Polycythemia Vera in Pregnancy: A Descriptive Review of the Literature

Abstract

Objectives: Polycythemia vera (PV) is a rare myeloproliferative neoplasm that is associated with a high risk of thrombosis due to an increase in red blood cell mass and hyperviscosity. In the setting of pregnancy, patients with PV appear to be at even higher risk for a variety of pregnancy-related thrombotic and other adverse outcomes. While a diagnosis of PV is relatively uncommon in younger reproductive age women, as mean maternal age at first birth increases, incidence of pregnancies complicated due to PV may also increase in the future. Mechanism: A review of the literature was conducted using the PubMed database and relevant search keywords (MeSH terms) “polycythemia” AND “pregnancy”. Findings in Brief: PV must be differentiated from other primary, secondary, and relative causes of polycythemia. A bone marrow biopsy is typically used to confirm the diagnosis. Most, but not all patients with PV, are identified to have a somatic mutation in the JAK2 gene. In pregnancy, the mainstay interventions are serial phlebotomies to maintain the hematocrit in an appropriate range and daily low dose aspirin therapy. Low molecular weight heparin is added for pregnant patients thought to be at additional risk for thrombosis.
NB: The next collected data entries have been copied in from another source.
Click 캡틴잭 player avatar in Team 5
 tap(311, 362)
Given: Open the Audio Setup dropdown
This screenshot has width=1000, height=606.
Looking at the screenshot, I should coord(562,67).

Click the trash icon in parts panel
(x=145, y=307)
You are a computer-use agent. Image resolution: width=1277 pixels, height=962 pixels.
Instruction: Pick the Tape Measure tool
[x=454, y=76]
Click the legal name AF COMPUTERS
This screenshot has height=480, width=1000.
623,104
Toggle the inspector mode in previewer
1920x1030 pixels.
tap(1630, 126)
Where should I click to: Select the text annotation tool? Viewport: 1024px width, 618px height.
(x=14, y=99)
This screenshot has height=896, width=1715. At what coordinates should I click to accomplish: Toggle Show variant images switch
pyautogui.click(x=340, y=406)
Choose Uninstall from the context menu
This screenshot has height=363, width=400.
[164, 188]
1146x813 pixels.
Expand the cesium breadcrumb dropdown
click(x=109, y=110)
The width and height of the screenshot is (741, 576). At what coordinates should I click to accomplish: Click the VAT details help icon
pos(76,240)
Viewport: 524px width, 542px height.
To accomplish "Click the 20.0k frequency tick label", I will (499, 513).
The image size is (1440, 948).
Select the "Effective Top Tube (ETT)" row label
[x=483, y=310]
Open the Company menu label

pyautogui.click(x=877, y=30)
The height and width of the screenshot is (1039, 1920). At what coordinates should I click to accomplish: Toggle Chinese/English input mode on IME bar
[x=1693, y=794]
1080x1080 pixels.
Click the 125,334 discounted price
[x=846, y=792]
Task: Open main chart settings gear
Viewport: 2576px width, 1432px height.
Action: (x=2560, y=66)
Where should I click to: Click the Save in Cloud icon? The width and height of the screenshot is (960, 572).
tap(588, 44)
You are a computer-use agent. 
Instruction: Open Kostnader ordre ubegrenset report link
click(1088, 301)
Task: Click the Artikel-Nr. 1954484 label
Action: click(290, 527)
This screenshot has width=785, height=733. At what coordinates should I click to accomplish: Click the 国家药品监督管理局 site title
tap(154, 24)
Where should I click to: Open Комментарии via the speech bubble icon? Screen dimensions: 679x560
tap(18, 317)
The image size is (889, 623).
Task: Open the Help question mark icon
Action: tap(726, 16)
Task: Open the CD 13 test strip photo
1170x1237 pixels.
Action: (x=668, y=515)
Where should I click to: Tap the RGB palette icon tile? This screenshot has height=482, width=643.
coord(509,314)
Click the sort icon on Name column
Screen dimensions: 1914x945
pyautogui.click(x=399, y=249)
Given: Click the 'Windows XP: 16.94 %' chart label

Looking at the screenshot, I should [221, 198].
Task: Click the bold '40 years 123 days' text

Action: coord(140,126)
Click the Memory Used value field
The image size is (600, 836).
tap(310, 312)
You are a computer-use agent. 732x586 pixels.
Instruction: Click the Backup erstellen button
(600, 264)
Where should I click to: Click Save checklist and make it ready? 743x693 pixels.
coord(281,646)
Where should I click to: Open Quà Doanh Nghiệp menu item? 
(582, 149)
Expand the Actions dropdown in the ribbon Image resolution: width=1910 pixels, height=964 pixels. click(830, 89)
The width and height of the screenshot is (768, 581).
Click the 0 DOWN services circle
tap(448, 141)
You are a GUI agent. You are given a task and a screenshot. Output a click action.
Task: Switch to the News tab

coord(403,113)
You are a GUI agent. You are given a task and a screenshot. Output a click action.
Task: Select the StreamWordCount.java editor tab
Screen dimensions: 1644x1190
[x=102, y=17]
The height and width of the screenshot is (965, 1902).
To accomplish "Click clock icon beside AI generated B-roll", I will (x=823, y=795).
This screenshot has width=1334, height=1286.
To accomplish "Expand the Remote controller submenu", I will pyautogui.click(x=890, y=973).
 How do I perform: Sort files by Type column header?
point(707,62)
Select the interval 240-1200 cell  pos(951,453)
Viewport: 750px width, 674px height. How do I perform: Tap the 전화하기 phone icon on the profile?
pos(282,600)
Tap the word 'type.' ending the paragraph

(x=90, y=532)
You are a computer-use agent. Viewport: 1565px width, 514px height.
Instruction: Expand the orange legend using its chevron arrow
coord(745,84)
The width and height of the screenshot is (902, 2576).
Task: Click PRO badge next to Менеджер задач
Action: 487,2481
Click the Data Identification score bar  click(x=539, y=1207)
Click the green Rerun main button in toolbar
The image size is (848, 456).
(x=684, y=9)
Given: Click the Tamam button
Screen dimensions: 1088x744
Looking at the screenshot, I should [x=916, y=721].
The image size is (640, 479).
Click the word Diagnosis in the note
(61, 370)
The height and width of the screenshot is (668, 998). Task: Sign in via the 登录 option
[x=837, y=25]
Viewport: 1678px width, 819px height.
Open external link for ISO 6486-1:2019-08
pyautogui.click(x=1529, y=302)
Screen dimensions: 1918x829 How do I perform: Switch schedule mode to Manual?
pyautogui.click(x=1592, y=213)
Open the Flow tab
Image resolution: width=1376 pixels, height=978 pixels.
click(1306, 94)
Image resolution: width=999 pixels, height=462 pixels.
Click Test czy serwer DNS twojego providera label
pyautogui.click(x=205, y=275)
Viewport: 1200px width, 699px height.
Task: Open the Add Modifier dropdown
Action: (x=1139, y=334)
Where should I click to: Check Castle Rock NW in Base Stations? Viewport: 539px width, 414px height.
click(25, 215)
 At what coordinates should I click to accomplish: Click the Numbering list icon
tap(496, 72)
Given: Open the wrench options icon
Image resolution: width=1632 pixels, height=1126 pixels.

For resistant cases, the use of interferon alpha has been advocated for cytoreductive therapy. Conclusions: Based on very limited data, these interventions have been reported to improve pregnancy outcomes. Although hydroxyurea is considered a first-line treatment for PV, it is contraindicated in pregnancy due to concerns for teratogenicity. There are a number of newer agents that have been utilized to treat PV and other myeloproliferative neoplasms in nonpregnant individuals. None of these agents have been adequately studied in pregnancy to allow support for their use except perhaps under extraordinary circumstances and with appropriate informed consent.